Still, governments are increasingly recognizing the need for better IT security, so the argument isn't falling on deaf ears. But related changes are not going to begin happening on a month-to-month basis, pacing the rapidly changing attack landscape.
One Step Forward
Microsoft has implemented many security changes that make more recent versions of Windows much more resistant to attacks than, say, XP.
But the company still can't force people to patch faster.
Also, the latest ransomware wave showed it had capabilities to spread to computers that had the latest patches. NotPetya used various tools to extract authentication credentials from infected machines and then access those computers without using either of its two software exploits (see Teardown of 'NotPetya' Malware: Here's What We Know).
NotPetya used Microsoft administrative tools such as PSExec and Windows Machine Instrumentation to reach other computers in a network.
Computer security expert Lesley Carhart writes in a blog post that those tools allow hackers to move effectively from computer to computer "in environments with poor network security architecture and implementation."
To make matters worse, some organizations do not use Microsoft's Credential Guard, which tries to protect authentication credentials from being pilfered, due to reasons that include compatibility. Credential Guard was recently introduced, in Windows 10 Enterprise and Windows Server 2016.
"All of these design and implementation problems are woefully common, repeatedly bemoaned by security professionals auditing and consulting on those networks," Carhart writes. "They are not easy or cheap problems to fix in many cases, and this is likely not going to be the case that pushes a lot of vulnerable organizations over the edge in mitigation."

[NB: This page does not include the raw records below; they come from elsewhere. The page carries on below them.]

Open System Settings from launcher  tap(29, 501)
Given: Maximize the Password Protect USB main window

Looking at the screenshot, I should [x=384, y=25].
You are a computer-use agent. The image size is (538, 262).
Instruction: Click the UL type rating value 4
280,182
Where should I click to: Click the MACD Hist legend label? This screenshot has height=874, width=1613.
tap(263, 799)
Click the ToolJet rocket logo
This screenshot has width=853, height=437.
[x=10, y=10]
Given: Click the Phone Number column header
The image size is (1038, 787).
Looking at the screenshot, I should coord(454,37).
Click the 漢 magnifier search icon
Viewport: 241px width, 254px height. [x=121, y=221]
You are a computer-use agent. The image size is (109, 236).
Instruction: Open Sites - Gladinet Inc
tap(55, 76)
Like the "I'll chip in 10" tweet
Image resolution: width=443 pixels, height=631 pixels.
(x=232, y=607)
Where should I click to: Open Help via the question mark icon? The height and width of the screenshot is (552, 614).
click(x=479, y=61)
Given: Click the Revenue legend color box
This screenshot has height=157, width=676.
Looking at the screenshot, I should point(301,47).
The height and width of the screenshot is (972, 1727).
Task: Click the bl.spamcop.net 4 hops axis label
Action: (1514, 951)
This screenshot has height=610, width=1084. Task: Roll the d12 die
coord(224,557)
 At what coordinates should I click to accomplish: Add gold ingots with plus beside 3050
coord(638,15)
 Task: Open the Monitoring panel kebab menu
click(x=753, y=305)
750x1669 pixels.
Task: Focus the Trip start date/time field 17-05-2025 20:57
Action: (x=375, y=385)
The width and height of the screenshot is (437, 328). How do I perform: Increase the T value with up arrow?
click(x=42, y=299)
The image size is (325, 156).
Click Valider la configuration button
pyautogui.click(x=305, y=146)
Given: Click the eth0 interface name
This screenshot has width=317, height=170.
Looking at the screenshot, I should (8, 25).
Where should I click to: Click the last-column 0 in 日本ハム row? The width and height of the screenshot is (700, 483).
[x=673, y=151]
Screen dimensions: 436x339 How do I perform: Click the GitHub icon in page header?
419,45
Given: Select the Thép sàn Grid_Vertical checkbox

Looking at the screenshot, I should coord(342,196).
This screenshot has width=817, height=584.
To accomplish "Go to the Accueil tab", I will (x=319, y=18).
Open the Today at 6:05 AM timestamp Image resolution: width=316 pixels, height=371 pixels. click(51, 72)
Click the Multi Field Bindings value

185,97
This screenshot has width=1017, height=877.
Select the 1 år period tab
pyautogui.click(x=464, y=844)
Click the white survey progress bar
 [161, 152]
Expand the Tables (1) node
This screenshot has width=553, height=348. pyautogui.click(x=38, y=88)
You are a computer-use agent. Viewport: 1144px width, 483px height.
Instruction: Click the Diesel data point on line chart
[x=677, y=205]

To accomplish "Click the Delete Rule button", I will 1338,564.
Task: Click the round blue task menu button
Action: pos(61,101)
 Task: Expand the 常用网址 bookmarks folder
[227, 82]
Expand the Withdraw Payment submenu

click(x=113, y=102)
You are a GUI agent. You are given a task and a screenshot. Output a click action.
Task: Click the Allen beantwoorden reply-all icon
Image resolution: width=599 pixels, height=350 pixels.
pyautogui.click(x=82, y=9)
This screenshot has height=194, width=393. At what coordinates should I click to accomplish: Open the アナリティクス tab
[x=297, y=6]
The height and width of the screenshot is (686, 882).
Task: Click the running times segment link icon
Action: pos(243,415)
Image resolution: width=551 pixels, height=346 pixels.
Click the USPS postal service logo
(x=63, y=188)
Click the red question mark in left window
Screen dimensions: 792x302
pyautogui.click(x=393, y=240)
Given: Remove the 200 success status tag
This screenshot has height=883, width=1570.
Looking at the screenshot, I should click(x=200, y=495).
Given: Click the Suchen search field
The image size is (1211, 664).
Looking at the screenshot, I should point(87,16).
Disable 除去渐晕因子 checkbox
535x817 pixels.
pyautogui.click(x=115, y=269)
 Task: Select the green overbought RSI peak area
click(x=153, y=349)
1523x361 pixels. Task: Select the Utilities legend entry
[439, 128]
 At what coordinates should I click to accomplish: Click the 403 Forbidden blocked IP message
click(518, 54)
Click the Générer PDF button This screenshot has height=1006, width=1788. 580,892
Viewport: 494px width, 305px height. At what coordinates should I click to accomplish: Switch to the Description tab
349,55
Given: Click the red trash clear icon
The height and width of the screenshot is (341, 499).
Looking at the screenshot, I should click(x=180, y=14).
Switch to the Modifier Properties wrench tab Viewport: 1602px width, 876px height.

If Microsoft does give a discount to India, it will be hard pressed to not extend the offer elsewhere. But it would be a first good step - even if the roots of the problems of the computer security landscape are often oversimplified.
Microsoft has for years warned people that using outdated and sometimes unsupported operating systems are dangerous. But the advice has been ignored or can't be heeded. Change has to begin somewhere.